Gerhardus Stephanos was about to switch on the computer that manages one of the largest model train ecosystems in the Southern Hemisphere. However, just before he could, IT came running in. An apparent “cyber security” event at the company had forced them to shut down all systems. Sounds like a ransomware event, or “losprysware” in Afrikaans…
Can you help solve what happened? Gerhardus really needs the model trains up and running again…
NOTE AND TIPS:
In this challenge, you’ll be tasked to investigate events on a compromised host.
These events were orchestrated using known TTPs used by attackers in current Ransomware attacks.
Please be aware that malicious domains contained in the logs could still be live, and should be treated with the necessary caution. The same goes for malicious powershell scripts etc.
Want to read more on real world intrusions? Check out the great work from the folks over at https://thedfirreport.com/
HOW IT WORKS:
If you haven’t previously, sign up for an account via the following Google form: SIGN UP
Once registered, you’ll receive instructions on how to access the CTF system via email. When you sign up, you’ll get 500 points as a gift. No questions asked.
For this investigation, you will be presented with 30 questions relating to the incident together with a set of triage data from a host you are required to investigate.

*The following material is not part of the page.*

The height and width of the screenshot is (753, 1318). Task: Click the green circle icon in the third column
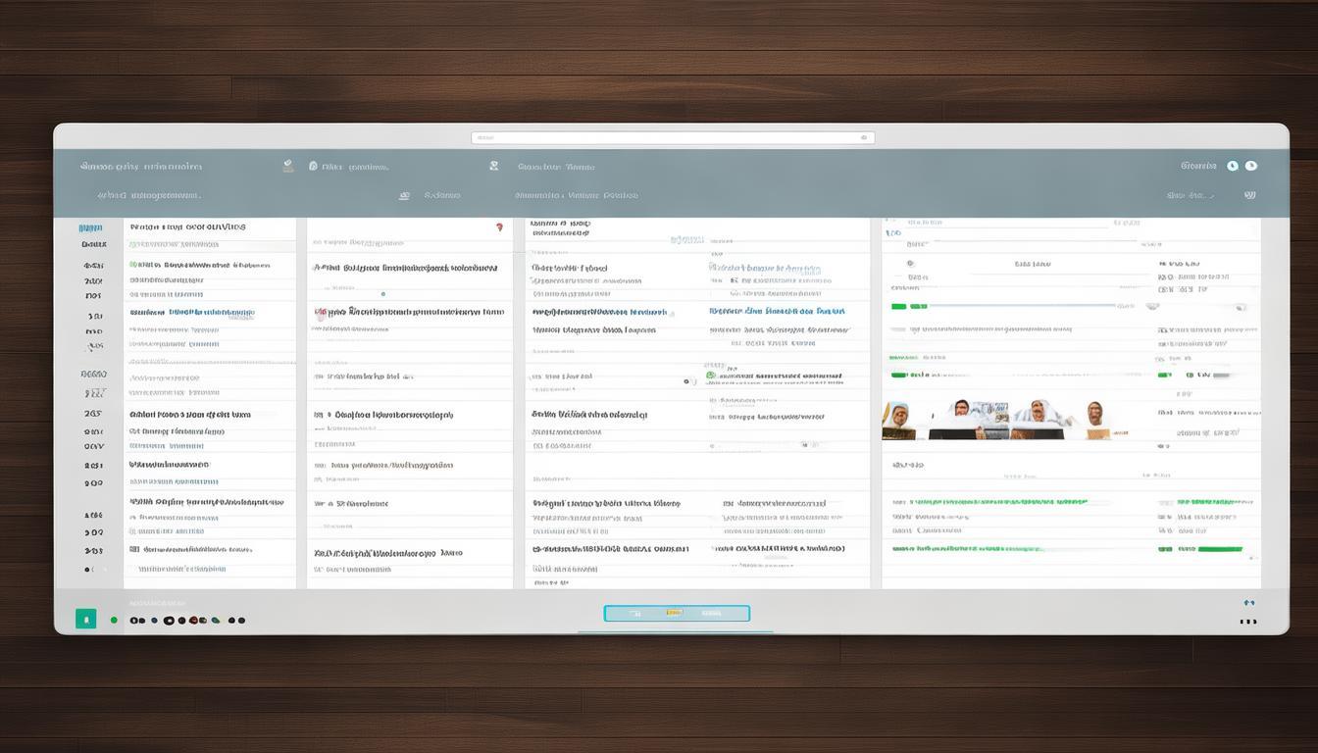click(710, 376)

Each question is worth 100 points. This means, there are 3,000 points up for grabs in the DikBek investigation.
Getting stuck? Each question has a hint that will help you to the correct answer. But, use it wisely as a hint will deduct 50 points.
Like guessing answers? Each wrong answer will result in a penalty of 10 points.
In Question 1, you will get a download link for your evidence.
The download is for a 8MB zip archive named INV_Losprys_Triage.zip (MD5: 786bce79419767fd7c4649a76e5fa7fd)
This archive contains the following two archives:
This archive contains all the Windows event logs contained on the host in question.
Luckily, someone installed Sysmon on the host… This data can be processed by any tool of your choosing, or even manually reviewed.
This archive contains a CSV output file after processing all the event logs with the latest version of Eric Zimmerman’s Evtx Explorer (EvtxECmd) You can get more information about the tool here (https://ericzimmerman.github.io/#!index.md)
Note: Best would be to import the CSV file into a tool such as Excel or Eric Zimmerman’s EZViewer tool, available here: https://ericzimmerman.github.io/#!index.md
Make sure to sort it according to date…
It is up to you if you want to reprocess the raw EVTX logs, or use the provided Eventlog Explorer CSV file. Either is sufficient to answer all the questions.
The Maize Train Transport Simulator (MTTS), Bothaville, South Africa.
Gerhardus Stephanos has been the manager of the Maize Train Transport Simulator (MTTS) for the past 5 years. MTTS has been a very successful public-private partnership between the Bothaville Maize Transport association and the South African government.
The MTTS system started as a fully-fledged train simulator, using model trains to simulate optimizations in the loading and transporting of maize products.
Due to it becoming one of the largest working model train simulators in the Southern Hemisphere, its allure as a tourist attraction also grew exponentially. Recently, the MTTS Youtube live stream which shows the trains in action reached the 1 million subscriber mark. Needless to say, the continuous operation of the entire model train ecosystem at MTTS is of utmost importance.
On Monday, 24 July 2021, Gerhardus reported for duty shortly after 08:00. Instead of the usual site of trains whirring by in the simulation arena, he was met with deafening silence.
“That’s odd” he thought as he walked over to his desk to take a look at the controller computer. It was shut down. Just as he was about to switch it on, someone from IT ran in, hands waving, shouting at him to leave it off.
Long story short, there appears to have been some sort of “cyber security” event that took place at MTTS. Some even whispered that it could be Cyber War.
Either way, you, the trusty analyst, have been tasked to investigate what happened. Based on some keen analytical work, you’ve been able to narrow the cause of the incident down to a single system and are now in a position to start analyzing the provided event logs from the host. Luckily for you, Sysmon was running on that host (nudge nudge wink wink).
For your triage, you’ve been provided with all the Windows Eventlogs from the host.
Can you successfully answer all the questions and give the ‘all clear’ to the board so that the train simulator can start running again?